Stored items
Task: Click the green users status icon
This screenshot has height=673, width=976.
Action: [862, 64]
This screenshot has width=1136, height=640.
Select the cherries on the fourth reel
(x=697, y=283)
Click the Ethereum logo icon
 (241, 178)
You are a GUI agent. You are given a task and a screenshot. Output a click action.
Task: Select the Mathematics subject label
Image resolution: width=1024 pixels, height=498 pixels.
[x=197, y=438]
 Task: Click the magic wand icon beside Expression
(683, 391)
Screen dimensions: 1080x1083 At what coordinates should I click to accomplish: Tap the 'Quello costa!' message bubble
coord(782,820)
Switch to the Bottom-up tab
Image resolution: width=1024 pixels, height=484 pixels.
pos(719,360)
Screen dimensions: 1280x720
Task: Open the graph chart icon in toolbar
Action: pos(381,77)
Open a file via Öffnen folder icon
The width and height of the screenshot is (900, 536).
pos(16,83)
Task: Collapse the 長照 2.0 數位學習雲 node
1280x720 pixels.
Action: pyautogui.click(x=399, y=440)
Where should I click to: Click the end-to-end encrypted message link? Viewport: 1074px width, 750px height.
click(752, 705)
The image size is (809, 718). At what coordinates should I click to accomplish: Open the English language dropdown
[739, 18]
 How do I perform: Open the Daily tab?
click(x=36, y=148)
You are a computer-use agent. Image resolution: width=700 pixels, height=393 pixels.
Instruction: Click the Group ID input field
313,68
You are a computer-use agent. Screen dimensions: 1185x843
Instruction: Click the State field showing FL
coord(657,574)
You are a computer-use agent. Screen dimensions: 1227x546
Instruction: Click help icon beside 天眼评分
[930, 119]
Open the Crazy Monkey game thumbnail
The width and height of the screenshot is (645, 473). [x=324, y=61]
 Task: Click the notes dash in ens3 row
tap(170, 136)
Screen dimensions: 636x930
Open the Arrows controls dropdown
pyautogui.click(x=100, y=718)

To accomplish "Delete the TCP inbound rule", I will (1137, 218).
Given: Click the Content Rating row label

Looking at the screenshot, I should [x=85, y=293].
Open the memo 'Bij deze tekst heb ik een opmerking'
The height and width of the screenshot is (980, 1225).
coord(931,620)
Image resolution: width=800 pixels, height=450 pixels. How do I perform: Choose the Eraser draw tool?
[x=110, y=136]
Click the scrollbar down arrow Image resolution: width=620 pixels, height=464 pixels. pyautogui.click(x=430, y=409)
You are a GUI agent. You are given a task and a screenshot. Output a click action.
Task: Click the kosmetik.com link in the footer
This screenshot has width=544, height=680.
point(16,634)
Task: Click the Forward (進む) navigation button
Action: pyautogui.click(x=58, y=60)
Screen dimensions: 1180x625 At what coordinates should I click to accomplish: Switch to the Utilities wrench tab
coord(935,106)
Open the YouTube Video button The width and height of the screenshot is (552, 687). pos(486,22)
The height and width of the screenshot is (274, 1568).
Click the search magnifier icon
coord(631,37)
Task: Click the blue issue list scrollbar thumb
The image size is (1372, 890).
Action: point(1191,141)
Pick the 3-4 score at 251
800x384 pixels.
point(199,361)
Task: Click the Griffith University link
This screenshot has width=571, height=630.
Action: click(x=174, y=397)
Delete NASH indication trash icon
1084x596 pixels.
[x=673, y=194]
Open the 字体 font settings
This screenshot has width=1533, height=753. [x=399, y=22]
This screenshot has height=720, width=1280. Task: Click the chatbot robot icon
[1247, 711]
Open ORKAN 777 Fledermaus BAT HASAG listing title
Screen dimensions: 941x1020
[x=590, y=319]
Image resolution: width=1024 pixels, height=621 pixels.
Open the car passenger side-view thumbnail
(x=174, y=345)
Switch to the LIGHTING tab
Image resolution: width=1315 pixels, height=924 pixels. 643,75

> WHAT NEEDS TO BE DONE: The entries above must be returned in full, exactly as shown.

> REPLY:
Task: Click the green users status icon
This screenshot has height=673, width=976.
Action: [862, 64]
This screenshot has width=1136, height=640.
Select the cherries on the fourth reel
(x=697, y=283)
Click the Ethereum logo icon
 (241, 178)
You are a GUI agent. You are given a task and a screenshot. Output a click action.
Task: Select the Mathematics subject label
Image resolution: width=1024 pixels, height=498 pixels.
[x=197, y=438]
 Task: Click the magic wand icon beside Expression
(683, 391)
Screen dimensions: 1080x1083 At what coordinates should I click to accomplish: Tap the 'Quello costa!' message bubble
coord(782,820)
Switch to the Bottom-up tab
Image resolution: width=1024 pixels, height=484 pixels.
pos(719,360)
Screen dimensions: 1280x720
Task: Open the graph chart icon in toolbar
Action: pos(381,77)
Open a file via Öffnen folder icon
The width and height of the screenshot is (900, 536).
pos(16,83)
Task: Collapse the 長照 2.0 數位學習雲 node
1280x720 pixels.
Action: pyautogui.click(x=399, y=440)
Where should I click to: Click the end-to-end encrypted message link? Viewport: 1074px width, 750px height.
click(752, 705)
The image size is (809, 718). At what coordinates should I click to accomplish: Open the English language dropdown
[739, 18]
 How do I perform: Open the Daily tab?
click(x=36, y=148)
You are a computer-use agent. Image resolution: width=700 pixels, height=393 pixels.
Instruction: Click the Group ID input field
313,68
You are a computer-use agent. Screen dimensions: 1185x843
Instruction: Click the State field showing FL
coord(657,574)
You are a computer-use agent. Screen dimensions: 1227x546
Instruction: Click help icon beside 天眼评分
[930, 119]
Open the Crazy Monkey game thumbnail
The width and height of the screenshot is (645, 473). [x=324, y=61]
 Task: Click the notes dash in ens3 row
tap(170, 136)
Screen dimensions: 636x930
Open the Arrows controls dropdown
pyautogui.click(x=100, y=718)

To accomplish "Delete the TCP inbound rule", I will (1137, 218).
Given: Click the Content Rating row label

Looking at the screenshot, I should [x=85, y=293].
Open the memo 'Bij deze tekst heb ik een opmerking'
The height and width of the screenshot is (980, 1225).
coord(931,620)
Image resolution: width=800 pixels, height=450 pixels. How do I perform: Choose the Eraser draw tool?
[x=110, y=136]
Click the scrollbar down arrow Image resolution: width=620 pixels, height=464 pixels. pyautogui.click(x=430, y=409)
You are a GUI agent. You are given a task and a screenshot. Output a click action.
Task: Click the kosmetik.com link in the footer
This screenshot has width=544, height=680.
point(16,634)
Task: Click the Forward (進む) navigation button
Action: pyautogui.click(x=58, y=60)
Screen dimensions: 1180x625 At what coordinates should I click to accomplish: Switch to the Utilities wrench tab
coord(935,106)
Open the YouTube Video button The width and height of the screenshot is (552, 687). pos(486,22)
The height and width of the screenshot is (274, 1568).
Click the search magnifier icon
coord(631,37)
Task: Click the blue issue list scrollbar thumb
The image size is (1372, 890).
Action: point(1191,141)
Pick the 3-4 score at 251
800x384 pixels.
point(199,361)
Task: Click the Griffith University link
This screenshot has width=571, height=630.
Action: click(x=174, y=397)
Delete NASH indication trash icon
1084x596 pixels.
[x=673, y=194]
Open the 字体 font settings
This screenshot has width=1533, height=753. [x=399, y=22]
This screenshot has height=720, width=1280. Task: Click the chatbot robot icon
[1247, 711]
Open ORKAN 777 Fledermaus BAT HASAG listing title
Screen dimensions: 941x1020
[x=590, y=319]
Image resolution: width=1024 pixels, height=621 pixels.
Open the car passenger side-view thumbnail
(x=174, y=345)
Switch to the LIGHTING tab
Image resolution: width=1315 pixels, height=924 pixels. 643,75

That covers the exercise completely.